Reputation: 3088
I am trying to change the value of one column based on the values of two other columns. It gives me a bit of a headache so far, and I am not sure if it's even possible.
My data set looks like this. One column is the time, and the other two columns reflect an offspring parent relationship. In weird occasions like in the time point 1 I have the offspring "D" which pops up for the first time in the data set, and it has not been there in the previous time point to serve both as an offspring and father at the same time.
Data
structure(list(time = c(0L, 0L, 0L, 1L, 1L, 1L, 2L, 2L, 2L),
offspring = c("A", "B", "C", "A", "D", "E", "A", "F", "G"
), parent = c(NA, NA, NA, "A", "B", "D", "A", "A", "F")), class = "data.frame", row.names = c(NA,
-9L))
what I would like help to is
to find all the offspring that exist in a one-time point but not the previous one (without taking into consideration time point 0) and serve as both offspring and father like the D and F
When I find them, I would like to reduce one exact time point by 0.5
time offspring parent
0 A NA
0 B NA
0 C NA
1 A A
0.5 D B
1 E D
2 A A
1.5 F A
2 G F
Any help or guidance in this issue would be highly appreciated.
Upvotes: 1
Views: 819
Reputation: 24079
Create 2 data frames finding the first appearances of each animal as both a parent and offspring.

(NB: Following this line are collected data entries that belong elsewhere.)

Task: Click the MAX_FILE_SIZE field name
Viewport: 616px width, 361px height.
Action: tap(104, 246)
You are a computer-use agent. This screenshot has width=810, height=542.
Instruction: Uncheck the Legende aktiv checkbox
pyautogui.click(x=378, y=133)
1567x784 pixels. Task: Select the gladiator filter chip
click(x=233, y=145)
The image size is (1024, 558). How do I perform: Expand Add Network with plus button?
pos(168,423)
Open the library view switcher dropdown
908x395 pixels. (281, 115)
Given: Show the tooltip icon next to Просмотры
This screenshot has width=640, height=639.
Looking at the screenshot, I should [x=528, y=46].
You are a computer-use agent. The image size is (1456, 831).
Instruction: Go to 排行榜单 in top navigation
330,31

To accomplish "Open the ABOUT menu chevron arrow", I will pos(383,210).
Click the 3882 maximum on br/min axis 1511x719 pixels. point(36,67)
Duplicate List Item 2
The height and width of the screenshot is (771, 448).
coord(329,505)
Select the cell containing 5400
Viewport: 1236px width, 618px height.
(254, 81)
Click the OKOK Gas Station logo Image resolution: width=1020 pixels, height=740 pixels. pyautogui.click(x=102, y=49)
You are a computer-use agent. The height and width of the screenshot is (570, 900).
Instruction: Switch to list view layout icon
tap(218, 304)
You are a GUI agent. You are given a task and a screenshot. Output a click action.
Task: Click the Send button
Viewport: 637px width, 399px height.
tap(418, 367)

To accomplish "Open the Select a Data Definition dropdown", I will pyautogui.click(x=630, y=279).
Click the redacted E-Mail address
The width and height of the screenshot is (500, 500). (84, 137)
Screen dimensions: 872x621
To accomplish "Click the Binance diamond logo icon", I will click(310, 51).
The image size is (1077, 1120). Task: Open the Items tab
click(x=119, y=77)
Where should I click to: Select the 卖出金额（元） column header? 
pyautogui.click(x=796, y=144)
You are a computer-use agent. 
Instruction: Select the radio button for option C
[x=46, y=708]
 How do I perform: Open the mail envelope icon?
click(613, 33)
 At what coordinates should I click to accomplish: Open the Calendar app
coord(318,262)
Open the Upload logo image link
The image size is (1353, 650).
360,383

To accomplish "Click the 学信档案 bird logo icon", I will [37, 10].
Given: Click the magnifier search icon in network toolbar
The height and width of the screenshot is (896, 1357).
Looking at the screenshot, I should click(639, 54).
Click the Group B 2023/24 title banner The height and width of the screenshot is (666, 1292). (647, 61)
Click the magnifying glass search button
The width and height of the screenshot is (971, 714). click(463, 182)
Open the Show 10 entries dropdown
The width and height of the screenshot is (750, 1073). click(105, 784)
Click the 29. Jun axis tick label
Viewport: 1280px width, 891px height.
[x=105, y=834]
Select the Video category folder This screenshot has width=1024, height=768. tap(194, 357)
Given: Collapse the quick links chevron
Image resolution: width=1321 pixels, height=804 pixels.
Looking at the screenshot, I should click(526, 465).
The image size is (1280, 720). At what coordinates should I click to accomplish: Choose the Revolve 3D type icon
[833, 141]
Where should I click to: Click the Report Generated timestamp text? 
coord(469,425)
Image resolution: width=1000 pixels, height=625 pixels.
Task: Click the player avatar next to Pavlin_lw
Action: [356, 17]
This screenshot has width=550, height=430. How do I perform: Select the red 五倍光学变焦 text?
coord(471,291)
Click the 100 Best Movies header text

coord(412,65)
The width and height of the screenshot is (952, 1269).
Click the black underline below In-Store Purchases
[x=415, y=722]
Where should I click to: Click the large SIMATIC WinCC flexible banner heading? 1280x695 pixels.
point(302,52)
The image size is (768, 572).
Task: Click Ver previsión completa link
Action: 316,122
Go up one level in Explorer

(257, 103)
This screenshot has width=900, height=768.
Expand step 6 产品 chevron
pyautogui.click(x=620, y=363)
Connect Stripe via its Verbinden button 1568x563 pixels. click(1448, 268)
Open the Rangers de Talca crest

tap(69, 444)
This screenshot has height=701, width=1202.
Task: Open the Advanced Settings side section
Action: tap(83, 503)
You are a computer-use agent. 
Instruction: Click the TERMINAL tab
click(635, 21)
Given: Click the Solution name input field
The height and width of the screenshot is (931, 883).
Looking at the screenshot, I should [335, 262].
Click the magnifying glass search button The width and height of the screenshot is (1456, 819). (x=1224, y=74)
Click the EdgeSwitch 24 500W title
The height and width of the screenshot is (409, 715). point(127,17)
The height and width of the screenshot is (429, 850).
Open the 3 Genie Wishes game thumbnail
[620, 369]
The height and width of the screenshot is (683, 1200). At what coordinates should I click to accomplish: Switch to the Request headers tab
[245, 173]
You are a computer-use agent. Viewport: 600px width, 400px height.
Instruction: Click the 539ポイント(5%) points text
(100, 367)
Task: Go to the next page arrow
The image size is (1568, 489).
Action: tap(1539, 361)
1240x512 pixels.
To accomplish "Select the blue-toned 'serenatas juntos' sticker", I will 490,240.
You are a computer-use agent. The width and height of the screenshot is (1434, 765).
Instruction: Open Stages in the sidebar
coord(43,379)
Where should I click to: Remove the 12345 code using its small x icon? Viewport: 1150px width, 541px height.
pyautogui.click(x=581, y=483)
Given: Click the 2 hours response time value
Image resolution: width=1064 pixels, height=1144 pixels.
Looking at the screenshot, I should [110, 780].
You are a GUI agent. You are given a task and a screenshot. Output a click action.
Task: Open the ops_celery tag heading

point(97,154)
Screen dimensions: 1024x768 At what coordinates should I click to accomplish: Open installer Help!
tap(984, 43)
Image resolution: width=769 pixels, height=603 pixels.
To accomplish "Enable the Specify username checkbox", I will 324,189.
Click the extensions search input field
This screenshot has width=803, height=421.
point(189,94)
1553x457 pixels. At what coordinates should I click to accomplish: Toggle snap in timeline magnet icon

Find the times and animals occurring in both combines columns and then update the times in the original dataframe.
df <-structure(list(time = c(0L, 0L, 0L, 1L, 1L, 1L, 2L, 2L, 2L),
offspring = c("A", "B", "C", "A", "D", "E", "A", "F", "G"),
parent = c(NA, NA, NA, "A", "B", "D", "A", "A", "F")), class = "data.frame",
row.names = c(NA, -9L))
library(dplyr)
#find the row where each Letter First appears as both a parent and offspring
parents <-df %>% filter(complete.cases(.)) %>% group_by(parent) %>% slice(1) %>% select(time, parent)
offsprings <- df %>% group_by(offspring) %>% slice(1) %>% select(time, offspring)
combined <- full_join(offsprings, parents)
#rows where the names match for both parent and offspring
matchingrows <-which(combined$parent == combined$offspring)
#update the times
for (i in matchingrows){
row = which(df$time == combined$time[i] & df$offspring == combined$offspring[i])
df$time[row] <- df$time[row] - 0.5
}
df
Upvotes: 1
Reputation: 1224
In data.table if you want:
library(data.table)
DT <- data.table(time = c(0,0,0,1,1,1,2,2,2),
offspring = c('A', 'B', 'C', 'A', 'D', 'E', 'A', 'F', 'G'),
parent = c(NA, NA, NA, 'A', 'B', 'D', 'A', 'A', 'F'))
for (i in seq_len(nrow(DT))) {
DT[i, time := fifelse(time != 0 & offspring %chin% DT[, parent] & !(offspring %chin% DT[seq_len(i-1), offspring]),
time - 0.5,
time)]
}
> DT
time offspring parent
1: 0.0 A <NA>
2: 0.0 B <NA>
3: 0.0 C <NA>
4: 1.0 A A
5: 0.5 D B
6: 1.0 E D
7: 2.0 A A
8: 1.5 F A
9: 2.0 G F
with dplyr:
library(dplyr)
library(tibble)
tbl <- tibble(time = c(0,0,0,1,1,1,2,2,2),
offspring = c('A', 'B', 'C', 'A', 'D', 'E', 'A', 'F', 'G'),
parent = c(NA, NA, NA, 'A', 'B', 'D', 'A', 'A', 'F'))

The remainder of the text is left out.